• _Task_: For each line in the data below, write an exact copy.

• _Records for the exercise_:
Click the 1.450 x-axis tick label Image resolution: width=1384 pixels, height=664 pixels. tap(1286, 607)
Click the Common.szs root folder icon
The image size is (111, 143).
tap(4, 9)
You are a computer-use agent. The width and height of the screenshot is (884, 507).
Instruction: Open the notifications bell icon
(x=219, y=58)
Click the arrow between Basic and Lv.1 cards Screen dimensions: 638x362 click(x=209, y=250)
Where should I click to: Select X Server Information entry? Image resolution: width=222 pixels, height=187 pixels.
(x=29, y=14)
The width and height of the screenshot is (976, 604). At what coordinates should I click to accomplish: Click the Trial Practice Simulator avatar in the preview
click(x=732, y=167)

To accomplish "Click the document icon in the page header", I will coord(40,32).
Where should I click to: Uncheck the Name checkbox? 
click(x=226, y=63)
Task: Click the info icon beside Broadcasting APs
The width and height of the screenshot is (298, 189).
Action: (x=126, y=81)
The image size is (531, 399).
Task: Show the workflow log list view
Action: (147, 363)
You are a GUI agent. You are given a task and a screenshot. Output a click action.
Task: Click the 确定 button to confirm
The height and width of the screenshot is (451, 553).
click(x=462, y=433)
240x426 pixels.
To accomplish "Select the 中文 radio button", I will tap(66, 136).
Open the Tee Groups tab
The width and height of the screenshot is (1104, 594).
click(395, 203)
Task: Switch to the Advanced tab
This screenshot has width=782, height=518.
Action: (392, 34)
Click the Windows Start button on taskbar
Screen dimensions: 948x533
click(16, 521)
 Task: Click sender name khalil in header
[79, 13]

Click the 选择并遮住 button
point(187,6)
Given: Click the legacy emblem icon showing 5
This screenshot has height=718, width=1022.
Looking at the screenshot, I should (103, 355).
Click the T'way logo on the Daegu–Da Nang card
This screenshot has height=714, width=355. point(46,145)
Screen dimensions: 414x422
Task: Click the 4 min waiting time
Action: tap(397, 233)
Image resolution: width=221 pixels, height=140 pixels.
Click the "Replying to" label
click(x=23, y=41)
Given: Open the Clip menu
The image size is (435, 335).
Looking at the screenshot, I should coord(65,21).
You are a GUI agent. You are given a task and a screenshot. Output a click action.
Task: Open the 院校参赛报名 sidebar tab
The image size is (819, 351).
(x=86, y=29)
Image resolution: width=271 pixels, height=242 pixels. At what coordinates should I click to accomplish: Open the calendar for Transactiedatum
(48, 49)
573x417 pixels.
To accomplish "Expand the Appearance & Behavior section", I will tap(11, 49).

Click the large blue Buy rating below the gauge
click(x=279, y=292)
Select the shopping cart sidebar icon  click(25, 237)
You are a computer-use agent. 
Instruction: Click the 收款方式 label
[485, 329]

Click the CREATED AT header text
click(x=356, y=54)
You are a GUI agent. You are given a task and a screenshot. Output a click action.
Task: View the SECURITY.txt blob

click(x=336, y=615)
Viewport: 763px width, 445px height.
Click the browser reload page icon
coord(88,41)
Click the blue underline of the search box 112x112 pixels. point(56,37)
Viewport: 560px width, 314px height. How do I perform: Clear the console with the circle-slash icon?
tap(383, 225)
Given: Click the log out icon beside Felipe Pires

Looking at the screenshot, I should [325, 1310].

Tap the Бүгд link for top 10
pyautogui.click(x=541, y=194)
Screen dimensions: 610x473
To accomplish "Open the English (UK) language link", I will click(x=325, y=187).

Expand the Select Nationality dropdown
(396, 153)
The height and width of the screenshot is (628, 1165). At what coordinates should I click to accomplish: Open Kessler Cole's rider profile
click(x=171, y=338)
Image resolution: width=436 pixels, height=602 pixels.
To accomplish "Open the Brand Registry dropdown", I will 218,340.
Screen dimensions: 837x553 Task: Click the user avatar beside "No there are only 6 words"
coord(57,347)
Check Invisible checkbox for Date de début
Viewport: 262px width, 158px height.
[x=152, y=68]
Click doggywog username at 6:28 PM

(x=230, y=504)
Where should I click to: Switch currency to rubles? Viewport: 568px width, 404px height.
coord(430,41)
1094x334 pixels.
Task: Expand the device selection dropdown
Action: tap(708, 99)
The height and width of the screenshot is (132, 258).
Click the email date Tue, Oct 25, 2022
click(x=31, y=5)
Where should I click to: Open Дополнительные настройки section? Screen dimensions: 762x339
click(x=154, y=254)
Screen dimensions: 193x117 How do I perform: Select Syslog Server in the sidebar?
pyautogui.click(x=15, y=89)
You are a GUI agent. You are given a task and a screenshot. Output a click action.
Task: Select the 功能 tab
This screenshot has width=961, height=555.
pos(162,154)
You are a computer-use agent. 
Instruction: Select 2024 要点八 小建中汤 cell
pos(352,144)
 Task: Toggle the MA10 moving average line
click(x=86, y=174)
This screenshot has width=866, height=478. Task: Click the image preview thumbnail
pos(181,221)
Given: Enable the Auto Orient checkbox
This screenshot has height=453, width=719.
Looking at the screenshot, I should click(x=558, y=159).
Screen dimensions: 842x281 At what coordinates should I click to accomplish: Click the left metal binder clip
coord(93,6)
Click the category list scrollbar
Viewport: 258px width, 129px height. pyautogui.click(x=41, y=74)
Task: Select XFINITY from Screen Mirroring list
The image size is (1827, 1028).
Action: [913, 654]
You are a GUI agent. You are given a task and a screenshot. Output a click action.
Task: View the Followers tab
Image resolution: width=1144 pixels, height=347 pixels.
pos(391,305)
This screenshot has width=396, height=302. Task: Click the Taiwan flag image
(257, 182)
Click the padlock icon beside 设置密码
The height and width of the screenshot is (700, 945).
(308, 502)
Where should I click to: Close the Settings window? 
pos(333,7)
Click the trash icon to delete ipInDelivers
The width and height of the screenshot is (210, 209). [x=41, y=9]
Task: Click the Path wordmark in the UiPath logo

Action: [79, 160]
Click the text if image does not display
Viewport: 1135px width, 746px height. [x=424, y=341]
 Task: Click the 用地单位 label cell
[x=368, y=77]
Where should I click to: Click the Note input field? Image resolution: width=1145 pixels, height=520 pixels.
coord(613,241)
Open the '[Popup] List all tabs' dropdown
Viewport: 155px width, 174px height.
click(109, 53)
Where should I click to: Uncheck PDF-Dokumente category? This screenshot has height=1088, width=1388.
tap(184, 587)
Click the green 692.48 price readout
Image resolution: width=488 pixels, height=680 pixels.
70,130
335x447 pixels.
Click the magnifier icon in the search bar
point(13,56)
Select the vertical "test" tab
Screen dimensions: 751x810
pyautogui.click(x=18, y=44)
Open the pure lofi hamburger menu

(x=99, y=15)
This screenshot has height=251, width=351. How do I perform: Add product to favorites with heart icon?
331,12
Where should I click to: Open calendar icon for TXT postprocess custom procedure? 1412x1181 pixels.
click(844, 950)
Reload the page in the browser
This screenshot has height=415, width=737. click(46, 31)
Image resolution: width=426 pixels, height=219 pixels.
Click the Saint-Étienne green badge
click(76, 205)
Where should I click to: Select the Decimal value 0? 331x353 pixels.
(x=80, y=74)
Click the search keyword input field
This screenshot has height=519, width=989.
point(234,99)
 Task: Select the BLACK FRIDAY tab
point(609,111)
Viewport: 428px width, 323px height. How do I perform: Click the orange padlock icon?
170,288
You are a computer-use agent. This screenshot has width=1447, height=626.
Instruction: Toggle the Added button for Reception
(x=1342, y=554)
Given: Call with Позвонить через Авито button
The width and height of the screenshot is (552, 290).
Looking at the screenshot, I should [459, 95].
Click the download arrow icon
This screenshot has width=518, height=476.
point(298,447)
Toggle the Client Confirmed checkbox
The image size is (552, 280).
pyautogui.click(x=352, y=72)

• _Result below_:
Click the 1.450 x-axis tick label Image resolution: width=1384 pixels, height=664 pixels. tap(1286, 607)
Click the Common.szs root folder icon
The image size is (111, 143).
tap(4, 9)
You are a computer-use agent. The width and height of the screenshot is (884, 507).
Instruction: Open the notifications bell icon
(x=219, y=58)
Click the arrow between Basic and Lv.1 cards Screen dimensions: 638x362 click(x=209, y=250)
Where should I click to: Select X Server Information entry? Image resolution: width=222 pixels, height=187 pixels.
(x=29, y=14)
The width and height of the screenshot is (976, 604). At what coordinates should I click to accomplish: Click the Trial Practice Simulator avatar in the preview
click(x=732, y=167)

To accomplish "Click the document icon in the page header", I will coord(40,32).
Where should I click to: Uncheck the Name checkbox? 
click(x=226, y=63)
Task: Click the info icon beside Broadcasting APs
The width and height of the screenshot is (298, 189).
Action: (x=126, y=81)
The image size is (531, 399).
Task: Show the workflow log list view
Action: (147, 363)
You are a GUI agent. You are given a task and a screenshot. Output a click action.
Task: Click the 确定 button to confirm
The height and width of the screenshot is (451, 553).
click(x=462, y=433)
240x426 pixels.
To accomplish "Select the 中文 radio button", I will tap(66, 136).
Open the Tee Groups tab
The width and height of the screenshot is (1104, 594).
click(395, 203)
Task: Switch to the Advanced tab
This screenshot has width=782, height=518.
Action: (392, 34)
Click the Windows Start button on taskbar
Screen dimensions: 948x533
click(16, 521)
 Task: Click sender name khalil in header
[79, 13]

Click the 选择并遮住 button
point(187,6)
Given: Click the legacy emblem icon showing 5
This screenshot has height=718, width=1022.
Looking at the screenshot, I should (103, 355).
Click the T'way logo on the Daegu–Da Nang card
This screenshot has height=714, width=355. point(46,145)
Screen dimensions: 414x422
Task: Click the 4 min waiting time
Action: tap(397, 233)
Image resolution: width=221 pixels, height=140 pixels.
Click the "Replying to" label
click(x=23, y=41)
Given: Open the Clip menu
The image size is (435, 335).
Looking at the screenshot, I should coord(65,21).
You are a GUI agent. You are given a task and a screenshot. Output a click action.
Task: Open the 院校参赛报名 sidebar tab
The image size is (819, 351).
(x=86, y=29)
Image resolution: width=271 pixels, height=242 pixels. At what coordinates should I click to accomplish: Open the calendar for Transactiedatum
(48, 49)
573x417 pixels.
To accomplish "Expand the Appearance & Behavior section", I will tap(11, 49).

Click the large blue Buy rating below the gauge
click(x=279, y=292)
Select the shopping cart sidebar icon  click(25, 237)
You are a computer-use agent. 
Instruction: Click the 收款方式 label
[485, 329]

Click the CREATED AT header text
click(x=356, y=54)
You are a GUI agent. You are given a task and a screenshot. Output a click action.
Task: View the SECURITY.txt blob

click(x=336, y=615)
Viewport: 763px width, 445px height.
Click the browser reload page icon
coord(88,41)
Click the blue underline of the search box 112x112 pixels. point(56,37)
Viewport: 560px width, 314px height. How do I perform: Clear the console with the circle-slash icon?
tap(383, 225)
Given: Click the log out icon beside Felipe Pires

Looking at the screenshot, I should [325, 1310].

Tap the Бүгд link for top 10
pyautogui.click(x=541, y=194)
Screen dimensions: 610x473
To accomplish "Open the English (UK) language link", I will click(x=325, y=187).

Expand the Select Nationality dropdown
(396, 153)
The height and width of the screenshot is (628, 1165). At what coordinates should I click to accomplish: Open Kessler Cole's rider profile
click(x=171, y=338)
Image resolution: width=436 pixels, height=602 pixels.
To accomplish "Open the Brand Registry dropdown", I will 218,340.
Screen dimensions: 837x553 Task: Click the user avatar beside "No there are only 6 words"
coord(57,347)
Check Invisible checkbox for Date de début
Viewport: 262px width, 158px height.
[x=152, y=68]
Click doggywog username at 6:28 PM

(x=230, y=504)
Where should I click to: Switch currency to rubles? Viewport: 568px width, 404px height.
coord(430,41)
1094x334 pixels.
Task: Expand the device selection dropdown
Action: tap(708, 99)
The height and width of the screenshot is (132, 258).
Click the email date Tue, Oct 25, 2022
click(x=31, y=5)
Where should I click to: Open Дополнительные настройки section? Screen dimensions: 762x339
click(x=154, y=254)
Screen dimensions: 193x117 How do I perform: Select Syslog Server in the sidebar?
pyautogui.click(x=15, y=89)
You are a GUI agent. You are given a task and a screenshot. Output a click action.
Task: Select the 功能 tab
This screenshot has width=961, height=555.
pos(162,154)
You are a computer-use agent. 
Instruction: Select 2024 要点八 小建中汤 cell
pos(352,144)
 Task: Toggle the MA10 moving average line
click(x=86, y=174)
This screenshot has width=866, height=478. Task: Click the image preview thumbnail
pos(181,221)
Given: Enable the Auto Orient checkbox
This screenshot has height=453, width=719.
Looking at the screenshot, I should click(x=558, y=159).
Screen dimensions: 842x281 At what coordinates should I click to accomplish: Click the left metal binder clip
coord(93,6)
Click the category list scrollbar
Viewport: 258px width, 129px height. pyautogui.click(x=41, y=74)
Task: Select XFINITY from Screen Mirroring list
The image size is (1827, 1028).
Action: [913, 654]
You are a GUI agent. You are given a task and a screenshot. Output a click action.
Task: View the Followers tab
Image resolution: width=1144 pixels, height=347 pixels.
pos(391,305)
This screenshot has width=396, height=302. Task: Click the Taiwan flag image
(257, 182)
Click the padlock icon beside 设置密码
The height and width of the screenshot is (700, 945).
(308, 502)
Where should I click to: Close the Settings window? 
pos(333,7)
Click the trash icon to delete ipInDelivers
The width and height of the screenshot is (210, 209). [x=41, y=9]
Task: Click the Path wordmark in the UiPath logo

Action: [79, 160]
Click the text if image does not display
Viewport: 1135px width, 746px height. [x=424, y=341]
 Task: Click the 用地单位 label cell
[x=368, y=77]
Where should I click to: Click the Note input field? Image resolution: width=1145 pixels, height=520 pixels.
coord(613,241)
Open the '[Popup] List all tabs' dropdown
Viewport: 155px width, 174px height.
click(109, 53)
Where should I click to: Uncheck PDF-Dokumente category? This screenshot has height=1088, width=1388.
tap(184, 587)
Click the green 692.48 price readout
Image resolution: width=488 pixels, height=680 pixels.
70,130
335x447 pixels.
Click the magnifier icon in the search bar
point(13,56)
Select the vertical "test" tab
Screen dimensions: 751x810
pyautogui.click(x=18, y=44)
Open the pure lofi hamburger menu

(x=99, y=15)
This screenshot has height=251, width=351. How do I perform: Add product to favorites with heart icon?
331,12
Where should I click to: Open calendar icon for TXT postprocess custom procedure? 1412x1181 pixels.
click(844, 950)
Reload the page in the browser
This screenshot has height=415, width=737. click(46, 31)
Image resolution: width=426 pixels, height=219 pixels.
Click the Saint-Étienne green badge
click(76, 205)
Where should I click to: Select the Decimal value 0? 331x353 pixels.
(x=80, y=74)
Click the search keyword input field
This screenshot has height=519, width=989.
point(234,99)
 Task: Select the BLACK FRIDAY tab
point(609,111)
Viewport: 428px width, 323px height. How do I perform: Click the orange padlock icon?
170,288
You are a computer-use agent. This screenshot has width=1447, height=626.
Instruction: Toggle the Added button for Reception
(x=1342, y=554)
Given: Call with Позвонить через Авито button
The width and height of the screenshot is (552, 290).
Looking at the screenshot, I should [459, 95].
Click the download arrow icon
This screenshot has width=518, height=476.
point(298,447)
Toggle the Client Confirmed checkbox
The image size is (552, 280).
pyautogui.click(x=352, y=72)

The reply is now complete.